If you, dear reader, detect even an ounce of ambiguity to the description, it’s because there’s so much about this film that I can’t/won’t tell you because it would destroy going to see this film. Brad Anderson is my one of my favorite psychological thriller directors (next to Christopher Nolan) and with films such as “Session 9” and “The Machinist” under his belt, this is in the same ballpark. Other critics have denounced the beginning as being slow but hey, not all movies have to “hit the ground running.” Plus the buildup in the movie is incredible. And the ending, while happy, still left my nerves unsettled for the rest of the night.

 

One fun thriller with “Strangers on a Train,” and “Rope” influence thrown in. Hitchcock would be proud.

 

My grade: A

09
Jul
08

The Dude Abides

 

I can get you a toe.

 

This upcoming weekend is the 7th Annual Lebowski Fest in Louisville, KY. Started by dudes Will Russell and Scott Shuffitt, the Fest encompasses all things “Lebowski:” bowling, drinking White Russians, pacifism, nihilism, movie quotations, rock bands performing, being an Achiever, and what-have-you. This year’s special guests include Chef Duff from “Ace of Cakes,” Mike Doughty, comedian Brian Posehn, and special guest Liam.

 

For the underachievers, “The Big Lebowski,” is a film by the Coen Bros. about The Dude, a.k.a. Jeff Lebowski, the protagonist of the venture. When two guys mistake The Dude for a handicapped millionaire with the same name it’s up to him to find out why and if possible, get a new rug (“It really tied the room together, man.”) But not before bowling. From there the journey descends into a maelstrom of bowling, German nihilists, CCR, the Eagles, pacifism, and the mysterious disappearance of “Bunny” Lebowski.

 

Reportedly when Russell and Shuffitt met they traded quotes from the movie and realized, through bowling, that others knew and loved the movie as well.

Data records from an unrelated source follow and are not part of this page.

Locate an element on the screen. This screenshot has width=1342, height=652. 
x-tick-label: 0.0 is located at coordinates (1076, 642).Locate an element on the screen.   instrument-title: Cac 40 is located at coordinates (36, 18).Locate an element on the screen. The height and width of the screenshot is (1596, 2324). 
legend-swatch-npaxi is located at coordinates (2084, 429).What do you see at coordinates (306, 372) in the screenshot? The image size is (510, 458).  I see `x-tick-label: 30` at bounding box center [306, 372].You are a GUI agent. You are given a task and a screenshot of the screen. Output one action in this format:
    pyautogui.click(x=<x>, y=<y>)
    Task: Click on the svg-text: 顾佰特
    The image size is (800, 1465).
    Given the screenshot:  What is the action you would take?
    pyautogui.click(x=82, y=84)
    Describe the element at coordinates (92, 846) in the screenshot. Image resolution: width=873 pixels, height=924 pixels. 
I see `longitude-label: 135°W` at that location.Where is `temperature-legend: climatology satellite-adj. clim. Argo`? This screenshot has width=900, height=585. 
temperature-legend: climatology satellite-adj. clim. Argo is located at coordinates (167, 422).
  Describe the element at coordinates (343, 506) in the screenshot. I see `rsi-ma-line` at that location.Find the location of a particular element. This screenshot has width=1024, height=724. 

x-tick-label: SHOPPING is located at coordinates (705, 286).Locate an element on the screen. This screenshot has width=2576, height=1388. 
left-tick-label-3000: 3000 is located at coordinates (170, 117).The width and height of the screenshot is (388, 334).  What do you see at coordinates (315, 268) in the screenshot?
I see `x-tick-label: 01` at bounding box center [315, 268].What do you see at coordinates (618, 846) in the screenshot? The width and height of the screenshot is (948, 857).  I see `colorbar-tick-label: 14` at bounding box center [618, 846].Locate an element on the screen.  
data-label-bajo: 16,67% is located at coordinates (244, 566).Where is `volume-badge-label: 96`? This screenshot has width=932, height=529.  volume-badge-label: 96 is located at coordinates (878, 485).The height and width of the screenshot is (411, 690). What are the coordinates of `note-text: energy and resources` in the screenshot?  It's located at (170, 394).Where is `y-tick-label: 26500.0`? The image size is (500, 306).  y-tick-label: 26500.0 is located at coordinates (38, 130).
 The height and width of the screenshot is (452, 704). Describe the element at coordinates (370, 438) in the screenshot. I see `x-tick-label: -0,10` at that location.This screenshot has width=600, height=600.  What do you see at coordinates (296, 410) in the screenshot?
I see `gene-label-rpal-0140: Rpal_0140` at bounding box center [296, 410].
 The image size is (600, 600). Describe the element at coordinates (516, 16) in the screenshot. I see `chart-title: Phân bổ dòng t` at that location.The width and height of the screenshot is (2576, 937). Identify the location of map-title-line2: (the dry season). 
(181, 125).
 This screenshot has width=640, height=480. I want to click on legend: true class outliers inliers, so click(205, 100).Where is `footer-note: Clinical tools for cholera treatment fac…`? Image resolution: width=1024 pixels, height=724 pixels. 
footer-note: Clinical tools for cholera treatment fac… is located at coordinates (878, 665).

This led to the founding of the Fest. Since its inception in 2002, Lebowski Fests have been attended in Las Vegas, Los Angeles, Chicago, New York, Seattle, Austin, Edinburgh, London, and San Francisco.

 

If ya got a few bucks and are in the Louisville area, stop by for the Fest. For more information, check out the official site at:

 

www.lebowskifest.com

 

Mark it 8, Dudes.

13
Jun
08

Movie Review: Son of Rambow

 

 

Make film. Not war.

 

Starring Neil Dudgeon, Bill Milner, Jessica Hynes, Will Poulter, and Jules Sitruk. Directed by Garth Jennings.

 

Setting: England, some point in the 1980’s. Will Proudfoot (Milner) is a young schoolboy with a great ability to do drawings. His main problem is that his family is under the religious regime of the Brethren, a sect that outlaws media, art, and most of the outside world influences. Enter Lee Carter (Poulter), the “trouble” kid. He smokes, helps his brother bootleg movies, and gets into trouble just about every day. When these two opposites meet, Lee makes Will feel indebted to him, and pulls him into helping to win a filmmaking contest. When Will watches “First Blood” for the first time, he transforms from mild-mannered kid into the rambunctious “Son of Rambow.” What follows is a tale of friendship, religion, family, and small-scale filmmaking.

 

What I liked about this movie: it’s endearing. Instead of your CGI-based movie, or the standard sugar-coated Disney fare, this film has heart whereas the others have money. It’s not a perfect film; it has its flaws and it can meander, but overall I enjoyed it.

 

The only movie I could even compare it to would be “Bowfinger.” Thing is, it’s not as campy or corny as “Bowfinger” was. However, it does show filmmaking on a small scale: getting the people, the prima donna actor, “losing control” over the production… all of that is in here. Again, it’s a nice movie. Not great, not earth-shattering, but nice. And that’s all it really aims for.